We would like to thank the following individuals: the women who participated in the preliminary research for this study, Tamara Thiedeman who helped to conceptualize and facilitate the group in the preliminary research, Blanca Pedigo who assisted with study site development, and Dr. Mark Burge who provided significant insights for the design of the study.

Funding

This study was funded by a grant to the University of New Mexico from the National Institute of Minority Health and Health Disparities, #1R01MD014153–01 (Page-Reeves, PI). The funding source had no role in the design of this study, its execution, analyses, interpretation of the data, or decision to submit result for publication.

Author information

Affiliations

Authors

Contributions

JPR led project conceptualization and writing. CMK developed and wrote the power calculation and quantitative analysis plan. CW developed and wrote the triangulation plan. MB developed and wrote the social network analysis plan. EB developed and wrote the hair cortisol analysis plan. LR assisted with development and writing of the group facilitation section. JP assisted with development and writing of the group facilitation section. BW helped to conceptualize and contributed to writing of the policy analysis section. FRM developed the safety protocol. All authors read and approved the final manuscript.

Authors’ information

Janet Page-Reeves, PhD.

Dr. Page-Reeves is an Associate Professor in the Department of Family and Community Medicine and the Director of Research for the Office for Community Health (OCH) at the University of New Mexico (UNM). She is the Principle Investigator (PI) for this study.

Cristina Murray-Krezan, MS PhD Candidate.

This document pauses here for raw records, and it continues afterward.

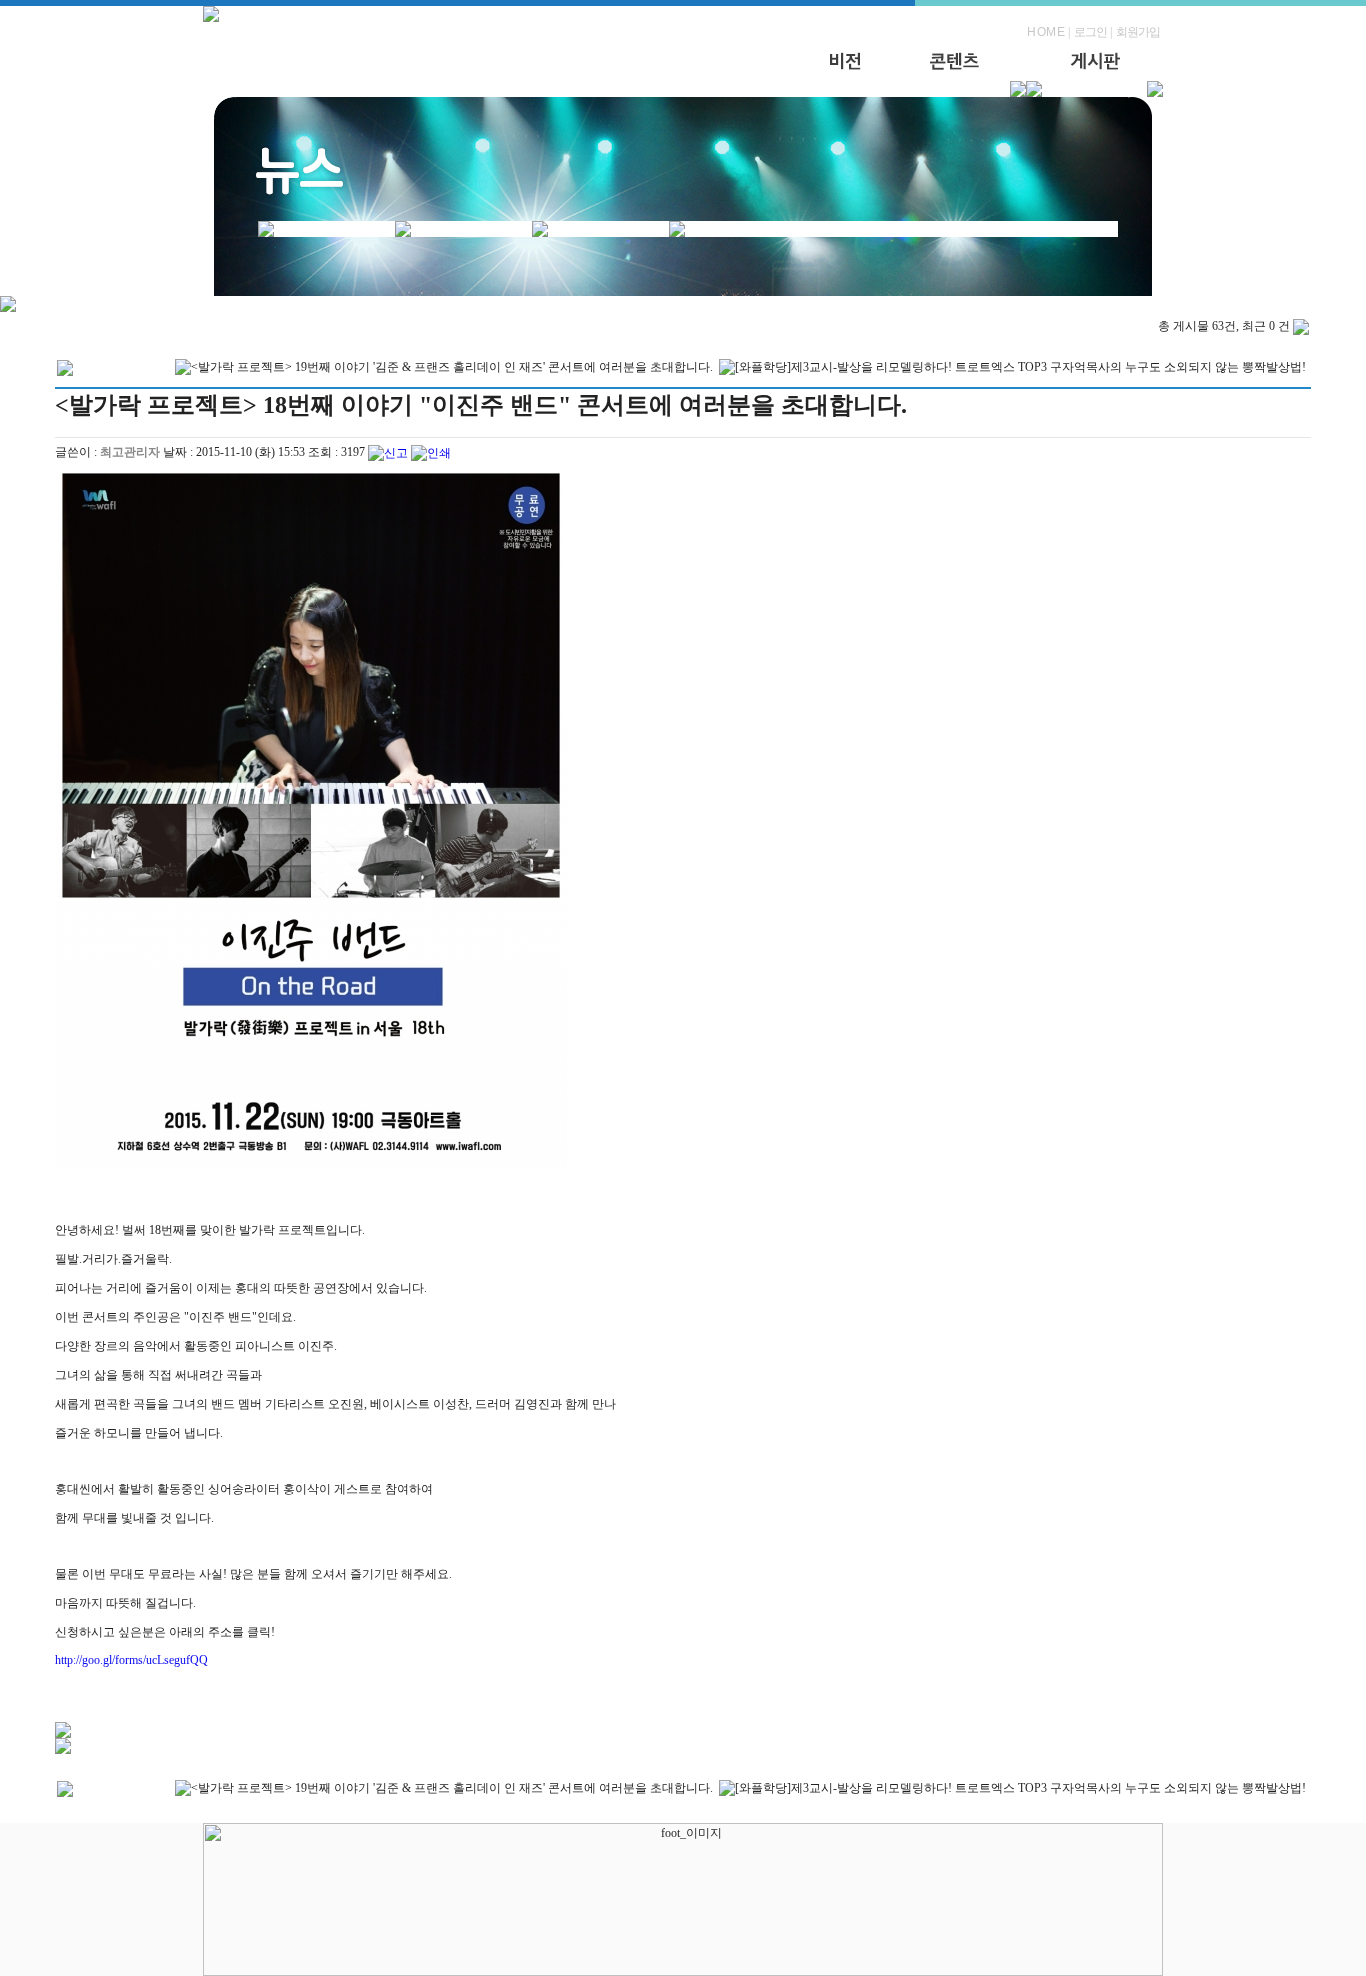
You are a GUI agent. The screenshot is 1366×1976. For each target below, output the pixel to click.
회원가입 (1138, 32)
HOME (1046, 32)
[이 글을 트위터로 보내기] (63, 1734)
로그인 (1090, 32)
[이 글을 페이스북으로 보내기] (63, 1750)
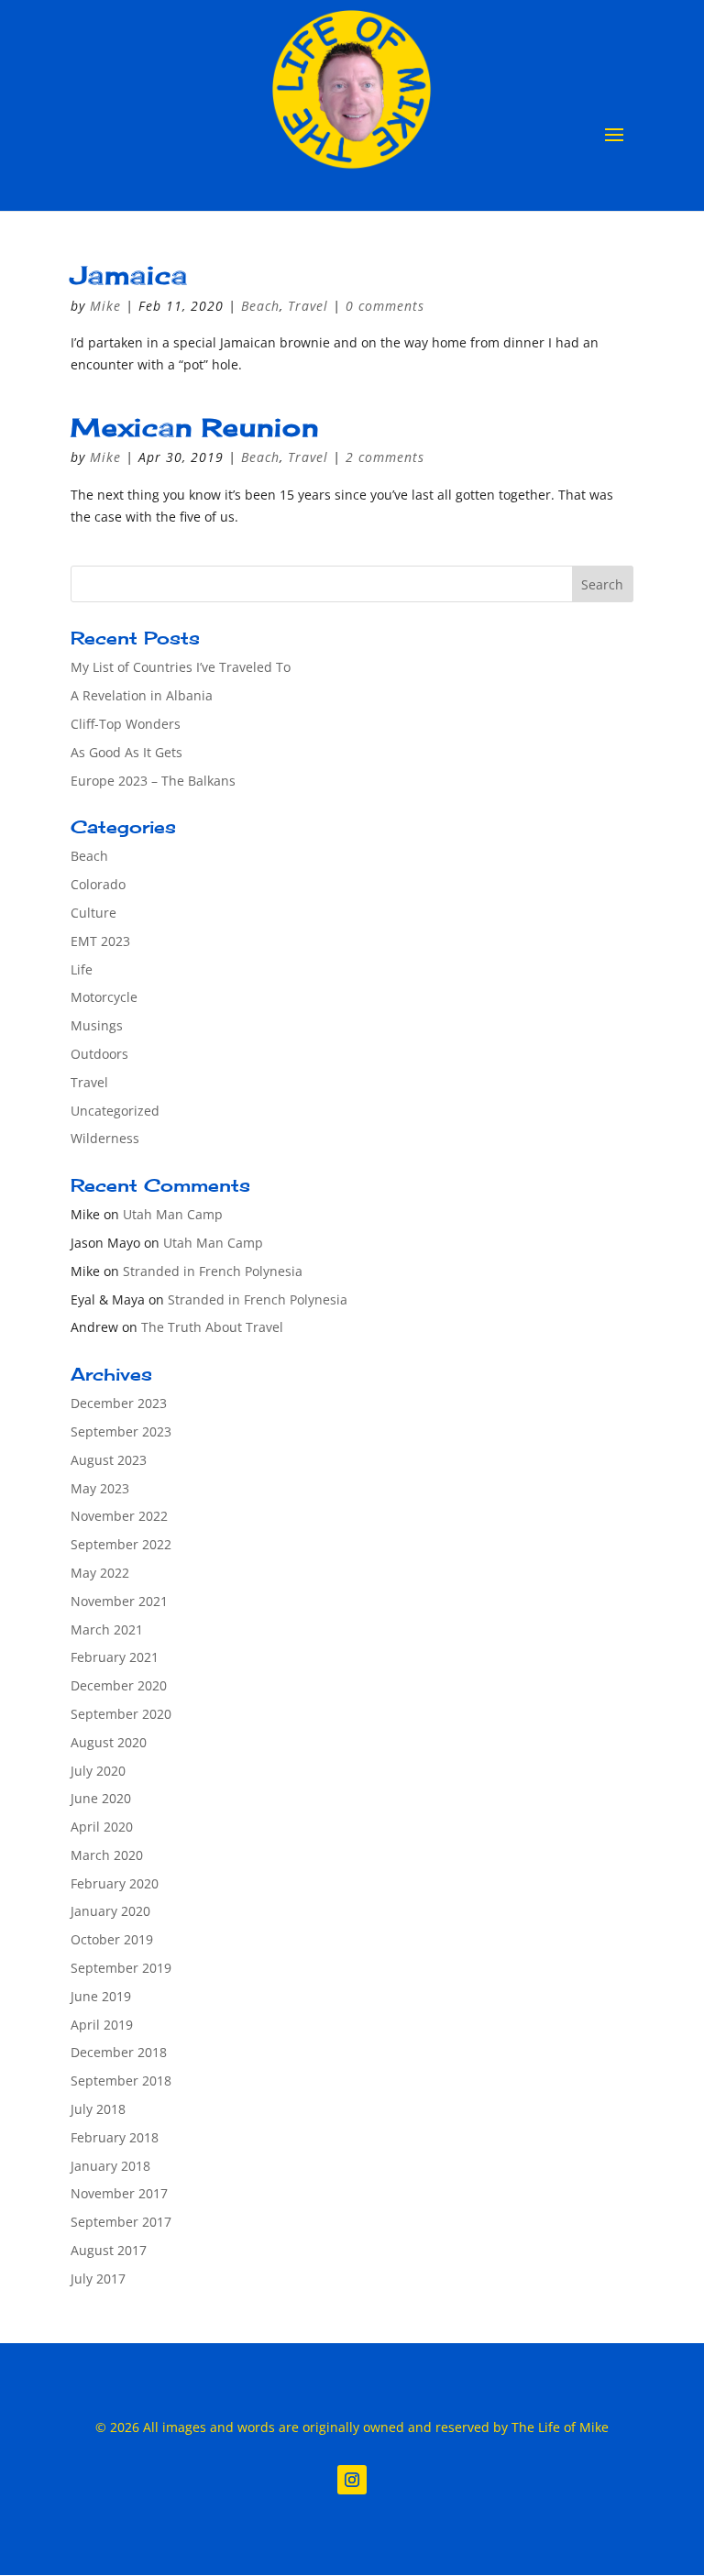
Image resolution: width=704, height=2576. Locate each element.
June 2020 (101, 1798)
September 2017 (121, 2221)
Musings (97, 1025)
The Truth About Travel (212, 1327)
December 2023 (119, 1403)
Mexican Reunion (195, 427)
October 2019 (112, 1939)
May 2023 (100, 1488)
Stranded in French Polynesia (212, 1271)
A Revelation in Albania (142, 695)
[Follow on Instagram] (352, 2479)
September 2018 (121, 2080)
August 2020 (109, 1742)
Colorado (98, 884)
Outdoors (99, 1053)
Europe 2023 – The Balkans (153, 780)
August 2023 (109, 1460)
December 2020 (119, 1685)
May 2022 (100, 1572)
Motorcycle (104, 997)
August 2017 (109, 2250)
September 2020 (121, 1714)
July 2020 (98, 1770)
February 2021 (115, 1657)
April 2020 (102, 1826)
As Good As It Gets (126, 752)
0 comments (385, 305)
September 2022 (121, 1544)
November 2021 (119, 1601)
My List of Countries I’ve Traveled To (181, 667)
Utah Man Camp (173, 1214)
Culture (93, 912)
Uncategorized (115, 1110)
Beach (260, 305)
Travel (308, 305)
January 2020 (110, 1911)
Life (82, 969)
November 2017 (119, 2193)
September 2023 (121, 1431)
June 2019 (101, 1996)
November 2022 (119, 1516)
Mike (105, 305)
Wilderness (105, 1138)
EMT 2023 (100, 941)
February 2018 (115, 2137)
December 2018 (119, 2052)
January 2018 (110, 2165)
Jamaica (129, 275)
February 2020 (115, 1883)
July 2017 (98, 2278)
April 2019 (102, 2024)
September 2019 (121, 1967)
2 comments (385, 457)
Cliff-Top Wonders (126, 723)
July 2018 (98, 2109)
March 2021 (107, 1629)
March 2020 (107, 1855)
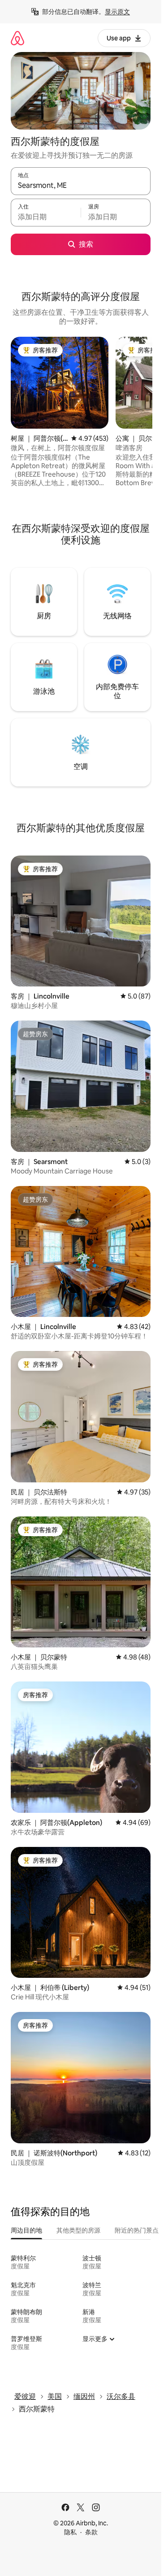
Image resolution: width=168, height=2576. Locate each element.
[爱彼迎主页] (17, 38)
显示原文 (117, 12)
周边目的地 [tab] (26, 2230)
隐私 (70, 2532)
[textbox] (45, 216)
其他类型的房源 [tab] (78, 2230)
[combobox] (80, 185)
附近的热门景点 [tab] (137, 2230)
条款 (91, 2532)
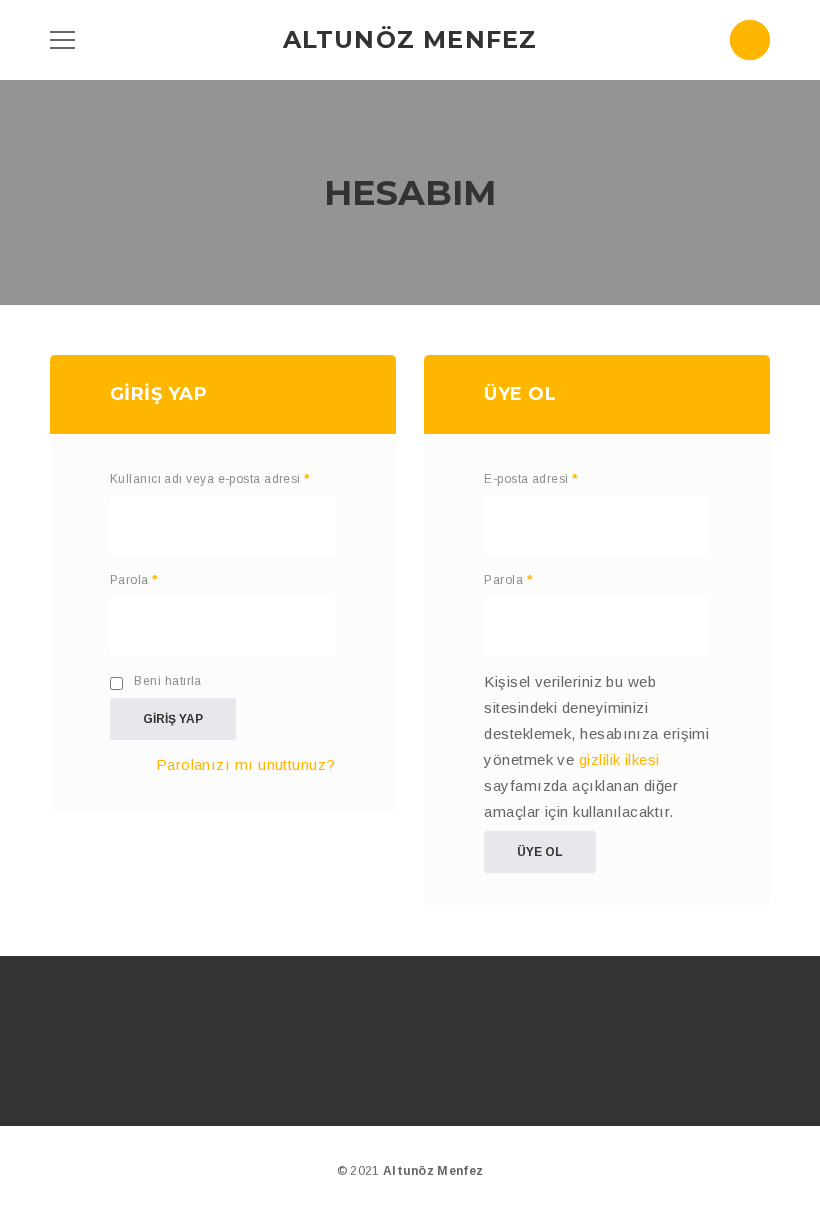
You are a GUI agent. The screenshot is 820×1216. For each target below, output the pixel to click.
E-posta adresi (530, 479)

Professor Murray-Krezan is a Research Assistant Professor in the Division of Epidemiology, Biostatistics and Preventive Medicine, in the Department of Internal Medicine at UNM. She is also the Director for the UNM Statistics and Data Coordinating Center and is the biostatistician for this study.

Lidia Regino, BUS.

Ms. Regino is Program Director and Health Extension Rural Officer (HERO) for the Office for Community Health (OCH) at UNM. She the Project Director and one of the Lead Site Facilitators for this study.

Jackie Perez, MSW, LCSW.

Ms. Perez is the VOCA Clinical Program Director of Centro Savila, a local non-profit. She is one of the founders and lead facilitators of the Women’s Support Group that has been used as the model for the Tertulias project. She is one of the Lead Site Facilitators for this study.

Molly Bleecker, MA.

Ms. Bleecker is a Senior Research Scientist III and Director of Evaluation for the Office for Community Health (OCH) at UNM, and will lead the social network analysis for this study.

Daniel Perez Rodriguez.

Mr. Perez Rodriguez is a Research Tech I for the Office for Community Health at UNM. He is the Data Manager for this study.

Bill Wagner, PhD, LCSW.

Dr. Wagner is the Executive Director of Centro Savila and will lead the policy analysis component of this study.

Susan Tigert, BA, BS.

Ms. Tigert is an Operations Manager and the lab manager of the Translational Clinical Laboratory (T-Lab) at the Clinical & Translational Science Center (CTSC) at UNM, and will perform the hair cortisol extraction and analysis for the study.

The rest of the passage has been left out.